Given data:

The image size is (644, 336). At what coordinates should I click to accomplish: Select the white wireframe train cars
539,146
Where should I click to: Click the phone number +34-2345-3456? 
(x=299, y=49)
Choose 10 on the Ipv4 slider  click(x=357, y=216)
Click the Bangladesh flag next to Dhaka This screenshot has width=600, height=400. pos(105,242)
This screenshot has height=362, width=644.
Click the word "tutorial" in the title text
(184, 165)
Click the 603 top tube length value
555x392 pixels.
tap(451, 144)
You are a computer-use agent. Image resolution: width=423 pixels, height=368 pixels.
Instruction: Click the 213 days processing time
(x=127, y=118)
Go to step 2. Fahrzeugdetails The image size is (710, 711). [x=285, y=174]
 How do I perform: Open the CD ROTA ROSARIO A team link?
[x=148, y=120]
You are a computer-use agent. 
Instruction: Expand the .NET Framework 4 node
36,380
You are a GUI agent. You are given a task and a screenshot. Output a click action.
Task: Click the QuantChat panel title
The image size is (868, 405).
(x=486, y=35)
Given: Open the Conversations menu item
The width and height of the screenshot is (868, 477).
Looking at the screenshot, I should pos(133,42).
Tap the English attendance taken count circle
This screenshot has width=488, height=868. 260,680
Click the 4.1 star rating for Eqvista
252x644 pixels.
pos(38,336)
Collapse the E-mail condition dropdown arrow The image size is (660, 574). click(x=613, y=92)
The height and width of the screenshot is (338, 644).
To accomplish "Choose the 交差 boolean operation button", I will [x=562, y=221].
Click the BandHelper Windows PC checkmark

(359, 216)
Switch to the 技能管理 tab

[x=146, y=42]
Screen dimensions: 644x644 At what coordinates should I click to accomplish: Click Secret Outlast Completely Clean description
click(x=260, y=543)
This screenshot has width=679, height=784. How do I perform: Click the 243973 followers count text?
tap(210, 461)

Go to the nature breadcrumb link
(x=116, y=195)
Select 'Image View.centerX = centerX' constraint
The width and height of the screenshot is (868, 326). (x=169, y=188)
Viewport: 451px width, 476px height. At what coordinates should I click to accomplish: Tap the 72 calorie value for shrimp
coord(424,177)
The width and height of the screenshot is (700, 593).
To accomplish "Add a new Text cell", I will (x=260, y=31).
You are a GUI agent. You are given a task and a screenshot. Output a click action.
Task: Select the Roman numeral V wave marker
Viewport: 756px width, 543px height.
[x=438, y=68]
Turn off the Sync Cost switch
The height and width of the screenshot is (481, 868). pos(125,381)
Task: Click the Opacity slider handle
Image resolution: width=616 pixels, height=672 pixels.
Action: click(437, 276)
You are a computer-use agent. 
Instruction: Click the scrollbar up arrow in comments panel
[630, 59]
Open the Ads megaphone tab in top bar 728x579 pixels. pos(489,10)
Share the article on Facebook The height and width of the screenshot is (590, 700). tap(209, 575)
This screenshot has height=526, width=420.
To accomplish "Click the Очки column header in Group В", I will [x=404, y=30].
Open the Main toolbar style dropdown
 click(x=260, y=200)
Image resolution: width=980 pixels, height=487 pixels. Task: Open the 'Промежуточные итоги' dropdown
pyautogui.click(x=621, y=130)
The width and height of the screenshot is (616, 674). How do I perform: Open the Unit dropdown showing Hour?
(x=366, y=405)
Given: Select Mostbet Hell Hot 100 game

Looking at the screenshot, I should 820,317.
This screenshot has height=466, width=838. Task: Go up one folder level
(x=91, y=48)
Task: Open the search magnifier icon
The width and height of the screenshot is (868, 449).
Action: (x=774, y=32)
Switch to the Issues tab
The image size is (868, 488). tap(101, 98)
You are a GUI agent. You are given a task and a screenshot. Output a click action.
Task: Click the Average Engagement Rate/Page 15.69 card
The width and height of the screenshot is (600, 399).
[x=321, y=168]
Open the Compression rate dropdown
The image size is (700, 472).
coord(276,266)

Exercise prompt: Only the lines from the one holding "The width and height of the screenshot is (868, 449)." through the end of the listing should appear in the response, each restated exactly.

Response to the task:
The width and height of the screenshot is (868, 449).
Action: (x=774, y=32)
Switch to the Issues tab
The image size is (868, 488). tap(101, 98)
You are a GUI agent. You are given a task and a screenshot. Output a click action.
Task: Click the Average Engagement Rate/Page 15.69 card
The width and height of the screenshot is (600, 399).
[x=321, y=168]
Open the Compression rate dropdown
The image size is (700, 472).
coord(276,266)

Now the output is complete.